Why can we assume fourier cofficients will have a one term per integer multiple of the period

Question

I was reading:

https://en.wikipedia.org/wiki/Fourier_series#Definition

Where they begin to motivate the theory of fourier series using finite sized expansions.

And the first equation has me a bit stuck.

The author writes:

$$ s_N(x) = \sum_{n=1}^{N} A_n \sin \left( \frac{2\pi nx}{P} + \phi_n\right)$$

Now suppose something was approximated by the series

$$ s_N(x)=\sin(2\pi x ) + \frac{1}{2} \sin\left(2\pi x + \frac{1}{2} \right)+\frac{1}{4}\sin \left(2\pi x + \frac{1}{4} \right) + ...$$

Or more generally

$$ s_n(x) = \sum_{k=0}^{\infty} a_k \sin \left(2\pi x + b_k \right) $$

Its not obvious to me that, if the series converges, it necessarily can be written as $c_1 \sin \left( 2 \pi x + c_2 \right)$

One can I suppose decompose the sine terms into complex exponentials and see that phase shift corresponds to multiplication by a constant, but its not obvious that these series can then be recombined into a single $\sin$ term.

How can I show this fact, since otherwise I feel I am on shaky ground (intuition-wise) for assuming that we can approximate any function.

Answer 1

Ok, you have a series with partial sums $s_N$ of the form $$ s_N(x) = \sum_{n=1}^N A_n\sin(2\pi x+\phi_n). $$ We will prove the following surprising fact below:

If the number sequences $s_N(0)$ and $s_N(1/4)$ converge, then $s_N$ converges uniformly (!) on $\mathbb R$ to a function of the form $s(x) = B\sin(2\pi x + \psi)$ with $B\in\mathbb R$ and $\psi\in [-\pi,\pi]$.

By the trigonometric product formula, \begin{align*} s_N(x) &= \sum_{n=1}^NA_n(\sin\phi_n\cos(2\pi x) + \cos\phi_n\sin(2\pi x))\\ &= \left(\sum_{n=1}^NA_n\sin\phi_n\right)\cos(2\pi x) + \left(\sum_{n=1}^NA_n\cos\phi_n\right)\sin(2\pi x). \end{align*} Denote the sums in parentheses by $a_N$ and $b_N$, respectively.
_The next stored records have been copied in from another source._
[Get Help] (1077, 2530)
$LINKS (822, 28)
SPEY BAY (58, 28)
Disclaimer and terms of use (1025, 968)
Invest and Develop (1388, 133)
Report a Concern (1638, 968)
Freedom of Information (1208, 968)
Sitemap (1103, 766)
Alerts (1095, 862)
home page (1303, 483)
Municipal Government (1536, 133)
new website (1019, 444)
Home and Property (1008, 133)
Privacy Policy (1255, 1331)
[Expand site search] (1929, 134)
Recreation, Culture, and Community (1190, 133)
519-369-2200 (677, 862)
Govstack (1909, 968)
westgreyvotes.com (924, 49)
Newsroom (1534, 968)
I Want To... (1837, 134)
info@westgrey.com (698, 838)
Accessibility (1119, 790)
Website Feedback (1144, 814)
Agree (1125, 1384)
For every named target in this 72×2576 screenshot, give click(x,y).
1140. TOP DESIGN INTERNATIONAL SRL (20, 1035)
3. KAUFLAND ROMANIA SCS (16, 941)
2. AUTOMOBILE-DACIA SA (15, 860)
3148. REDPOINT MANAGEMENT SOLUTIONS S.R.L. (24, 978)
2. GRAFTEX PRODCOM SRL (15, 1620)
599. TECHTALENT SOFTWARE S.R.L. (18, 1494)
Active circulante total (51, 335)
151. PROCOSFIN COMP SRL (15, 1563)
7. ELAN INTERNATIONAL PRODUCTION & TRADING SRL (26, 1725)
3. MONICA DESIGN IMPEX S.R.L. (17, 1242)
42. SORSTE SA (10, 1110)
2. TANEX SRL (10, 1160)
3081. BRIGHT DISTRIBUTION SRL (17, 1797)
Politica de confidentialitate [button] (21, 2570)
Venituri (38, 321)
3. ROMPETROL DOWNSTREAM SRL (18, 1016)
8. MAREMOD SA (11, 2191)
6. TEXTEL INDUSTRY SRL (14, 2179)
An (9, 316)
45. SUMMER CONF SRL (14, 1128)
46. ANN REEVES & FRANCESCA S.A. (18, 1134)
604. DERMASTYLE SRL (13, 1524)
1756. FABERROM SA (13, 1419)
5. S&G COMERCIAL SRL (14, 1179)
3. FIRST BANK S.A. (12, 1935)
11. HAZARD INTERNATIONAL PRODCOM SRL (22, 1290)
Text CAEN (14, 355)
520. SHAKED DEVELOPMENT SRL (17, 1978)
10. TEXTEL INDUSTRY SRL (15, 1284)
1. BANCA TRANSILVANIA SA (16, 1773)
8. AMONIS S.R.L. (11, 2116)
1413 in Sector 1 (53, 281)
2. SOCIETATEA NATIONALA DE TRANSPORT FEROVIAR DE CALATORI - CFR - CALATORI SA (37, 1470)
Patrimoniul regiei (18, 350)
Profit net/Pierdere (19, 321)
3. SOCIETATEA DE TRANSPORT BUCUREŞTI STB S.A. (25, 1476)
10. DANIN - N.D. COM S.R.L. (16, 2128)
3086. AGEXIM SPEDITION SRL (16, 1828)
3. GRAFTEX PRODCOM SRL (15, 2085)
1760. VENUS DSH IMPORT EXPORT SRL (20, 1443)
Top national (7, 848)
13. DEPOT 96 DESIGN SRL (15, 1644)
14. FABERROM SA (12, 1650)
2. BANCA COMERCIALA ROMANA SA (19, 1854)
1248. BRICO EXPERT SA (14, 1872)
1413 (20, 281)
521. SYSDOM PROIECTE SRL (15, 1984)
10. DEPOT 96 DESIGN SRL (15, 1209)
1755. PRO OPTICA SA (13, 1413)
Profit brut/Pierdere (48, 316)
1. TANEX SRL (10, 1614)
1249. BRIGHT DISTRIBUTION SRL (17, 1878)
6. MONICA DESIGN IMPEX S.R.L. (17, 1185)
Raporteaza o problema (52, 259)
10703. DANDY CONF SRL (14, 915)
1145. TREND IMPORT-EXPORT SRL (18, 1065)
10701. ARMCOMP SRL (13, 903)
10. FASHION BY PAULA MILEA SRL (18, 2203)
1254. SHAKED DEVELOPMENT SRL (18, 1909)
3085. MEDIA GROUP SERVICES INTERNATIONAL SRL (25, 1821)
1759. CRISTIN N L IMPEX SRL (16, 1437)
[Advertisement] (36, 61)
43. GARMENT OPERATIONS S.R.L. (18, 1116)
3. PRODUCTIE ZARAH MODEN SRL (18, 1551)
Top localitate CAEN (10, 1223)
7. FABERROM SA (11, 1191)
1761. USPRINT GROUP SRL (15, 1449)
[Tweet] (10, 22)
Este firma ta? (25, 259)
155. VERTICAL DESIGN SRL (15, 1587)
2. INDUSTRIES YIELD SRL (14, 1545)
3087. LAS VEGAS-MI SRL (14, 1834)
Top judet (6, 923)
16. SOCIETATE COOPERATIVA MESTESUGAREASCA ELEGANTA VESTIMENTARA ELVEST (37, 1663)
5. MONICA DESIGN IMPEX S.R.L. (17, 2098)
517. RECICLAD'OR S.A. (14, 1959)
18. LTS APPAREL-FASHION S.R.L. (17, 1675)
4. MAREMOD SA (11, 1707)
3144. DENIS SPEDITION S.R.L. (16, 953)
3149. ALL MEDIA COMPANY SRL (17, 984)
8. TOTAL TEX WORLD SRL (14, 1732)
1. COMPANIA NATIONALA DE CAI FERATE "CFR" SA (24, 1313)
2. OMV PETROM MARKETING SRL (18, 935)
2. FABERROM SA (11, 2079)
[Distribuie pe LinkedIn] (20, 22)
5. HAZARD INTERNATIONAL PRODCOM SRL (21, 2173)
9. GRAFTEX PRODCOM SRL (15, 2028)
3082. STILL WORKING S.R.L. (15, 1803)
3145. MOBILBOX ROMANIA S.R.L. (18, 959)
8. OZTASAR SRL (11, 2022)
By the Wiki article, $$ s_N(x) = B_N\sin(2\pi x + \psi_N) $$ with $B_N = \sqrt{a_N^2+b_N^2}$ and $\psi_n = \arctan2(a_N,b_N)$. Now, note that $a_N = s_N(0)\to a$ and $b_N = s_N(1/4)\to b$ as $N\to\infty$. Hence, $B_N\to B:= \sqrt{a^2 + b^2}$. By putting $0$ and $1/4$ into $s_N$, we also see that $\sin\psi_N\to a/B$ and $\cos\psi_N\to b/B$. Hence, also $\psi_N$ converges to some $\psi\in[-\pi,\pi]$. It follows that \begin{align*} |s_N(x) - B\sin(2\pi x+\psi)| &= \left|B_N\sin(2\pi x+\psi_N) - B\sin(2\pi x+\psi)\right|\\ &\le |B_N-B||\sin(2\pi x+\psi_N)| + |B||\sin(2\pi x+\psi_N) - \sin(2\pi x + \psi)|\\ &\le |B_N-B| + |B||\psi_N-\psi|, \end{align*} whicch proves that $s_N$ to converges uniformly to $s(x) := B\sin(2\pi x+\psi)$.